In a mere two days, I have become known in my department (unofficially, of course) as the Chief Happiness Officer. Kind of corny, I know, but a bit of an honor. When I think about it, I want to be known as someone who is upbeat. Someone you can count on to distribute a bit of humor with the often hard facts and policies. A HR person that people do not fear and hide from, but one who inspires others with my attitude.
The more I have thought about how my attitude can affect so many people, the more I think about other lessons I can learn from my preschool age twins that I can apply specifically at work. So, as part two, I am focusing on enthusiasm.
The very definition of enthusiasm mentions having a “lively interest” in something. When I watch my kids, they are still young enough to show enthusiasm at almost any task. Whether it’s learning a new subject at preschool, trying a new sport, or even being asked to help me around the house with some chores, I typically get a very enthusiastic reaction. That is what is lacking for many people in their daily jobs.

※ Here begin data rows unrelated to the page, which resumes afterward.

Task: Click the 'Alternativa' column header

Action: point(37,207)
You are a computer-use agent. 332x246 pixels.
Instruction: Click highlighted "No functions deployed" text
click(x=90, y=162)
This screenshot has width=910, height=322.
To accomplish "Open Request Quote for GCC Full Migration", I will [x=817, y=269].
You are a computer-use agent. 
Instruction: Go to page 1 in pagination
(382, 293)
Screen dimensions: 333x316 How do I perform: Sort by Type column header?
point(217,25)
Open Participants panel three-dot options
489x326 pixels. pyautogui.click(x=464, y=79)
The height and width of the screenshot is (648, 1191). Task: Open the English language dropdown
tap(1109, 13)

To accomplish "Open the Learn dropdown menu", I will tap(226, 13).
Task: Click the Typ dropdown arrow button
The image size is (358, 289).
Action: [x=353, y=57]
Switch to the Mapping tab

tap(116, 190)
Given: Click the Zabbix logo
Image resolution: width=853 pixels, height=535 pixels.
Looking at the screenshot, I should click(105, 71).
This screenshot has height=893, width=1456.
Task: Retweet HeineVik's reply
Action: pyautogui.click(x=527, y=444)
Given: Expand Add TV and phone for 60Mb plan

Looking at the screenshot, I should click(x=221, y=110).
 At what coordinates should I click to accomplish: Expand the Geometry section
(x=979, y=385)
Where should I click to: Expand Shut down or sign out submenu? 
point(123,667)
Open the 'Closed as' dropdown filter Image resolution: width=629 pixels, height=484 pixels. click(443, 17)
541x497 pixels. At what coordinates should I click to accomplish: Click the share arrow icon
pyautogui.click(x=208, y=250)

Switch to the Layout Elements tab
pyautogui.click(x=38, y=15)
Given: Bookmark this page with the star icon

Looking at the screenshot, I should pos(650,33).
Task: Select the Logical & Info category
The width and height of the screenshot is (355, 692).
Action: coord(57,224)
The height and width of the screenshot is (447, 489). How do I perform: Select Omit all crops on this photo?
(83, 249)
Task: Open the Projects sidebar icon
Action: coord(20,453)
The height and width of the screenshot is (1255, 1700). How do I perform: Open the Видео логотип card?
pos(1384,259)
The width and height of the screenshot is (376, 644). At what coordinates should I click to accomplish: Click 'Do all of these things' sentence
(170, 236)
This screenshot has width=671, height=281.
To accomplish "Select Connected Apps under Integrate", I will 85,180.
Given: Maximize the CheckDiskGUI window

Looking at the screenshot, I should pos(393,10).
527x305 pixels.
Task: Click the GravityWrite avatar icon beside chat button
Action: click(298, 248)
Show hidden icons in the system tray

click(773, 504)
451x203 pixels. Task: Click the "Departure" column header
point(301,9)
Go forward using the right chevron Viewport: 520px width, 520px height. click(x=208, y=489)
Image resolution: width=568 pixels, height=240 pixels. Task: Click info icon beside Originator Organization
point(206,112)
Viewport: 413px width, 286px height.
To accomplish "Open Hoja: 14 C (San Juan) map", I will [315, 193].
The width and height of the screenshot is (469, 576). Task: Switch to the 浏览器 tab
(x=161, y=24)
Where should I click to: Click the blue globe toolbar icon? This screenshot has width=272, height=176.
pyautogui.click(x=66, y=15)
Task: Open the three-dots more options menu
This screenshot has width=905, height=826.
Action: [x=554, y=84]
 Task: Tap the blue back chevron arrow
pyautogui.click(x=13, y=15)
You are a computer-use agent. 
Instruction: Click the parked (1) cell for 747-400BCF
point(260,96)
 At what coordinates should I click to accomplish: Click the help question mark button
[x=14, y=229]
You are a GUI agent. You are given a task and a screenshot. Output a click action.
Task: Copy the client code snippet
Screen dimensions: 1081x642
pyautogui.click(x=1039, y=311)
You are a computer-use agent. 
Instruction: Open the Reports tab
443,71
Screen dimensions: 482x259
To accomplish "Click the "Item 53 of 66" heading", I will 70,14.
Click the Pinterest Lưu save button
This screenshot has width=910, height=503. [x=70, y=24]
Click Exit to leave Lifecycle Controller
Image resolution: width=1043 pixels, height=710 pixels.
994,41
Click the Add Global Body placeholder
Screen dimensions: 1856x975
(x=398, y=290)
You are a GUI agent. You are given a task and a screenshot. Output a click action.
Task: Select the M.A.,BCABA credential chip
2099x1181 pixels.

I know- it’s work and we have to be paid to do it. But, to me, it’s more than that. I can either adopt the attitude of having to drag myself in to my company, trudge grudgingly through my day, and collect my pay every two weeks. I could do that. I could probably even get by doing that for quite a while. BUT I DON’T. Know why? I HAVE ENTHUSIASM.
Enthusiasm for my profession. Enthusiasm to work collaboratively with my colleagues. Enthusiasm to make my life more than just picking up a paycheck. It is sometimes more challenging to be enthusiastic every day at work, but it’s well worth the effort. I definitely don’t recommend having to watch the clock every day for eight hours or more while you despise being there.
To me, when you no longer come to work with enthusiasm and you are only there to pick up a paycheck, it’s time for you to look for something else.
If you’re the boss, or in any role where you manage others, you need to be able to help increase enthusiasm for the work. Especially knowing that a majority of people work to live, not live to work. And, if your company is not doing as well financially, you may not have the luxury of motivating with money. Here are some steps to take to increase enthusiasm toward the work:
· Collaborate with staff on goals– Now is the time to have those discussions that managers dread. Ask the employee what they like about their work and what their wish list would look like if they could make changes to their job. Work with them to come up with mutual goals- goals that align with the company directives, AND that also speak to the areas the employee would like to gain or continue experience.
· Create opportunity– Do anything in your power to position your staff for additional challenging projects, clients, or roles. This will help reinforce that you know they are important to the company success.
· Give them feedback– This is where many managers fall down on the job. It’s not hard to give informal feedback to your staff every day. That in itself works to motivate employee performance because the employee will like that you’ve noticed that they are working hard.
· Have fun– This is key. As the boss, you have to have time built into the workday where employees can blow off steam, act silly, joke, and laugh.
While not a “cure all”, these things will certainly make the time that we all spend at work that much more valuable.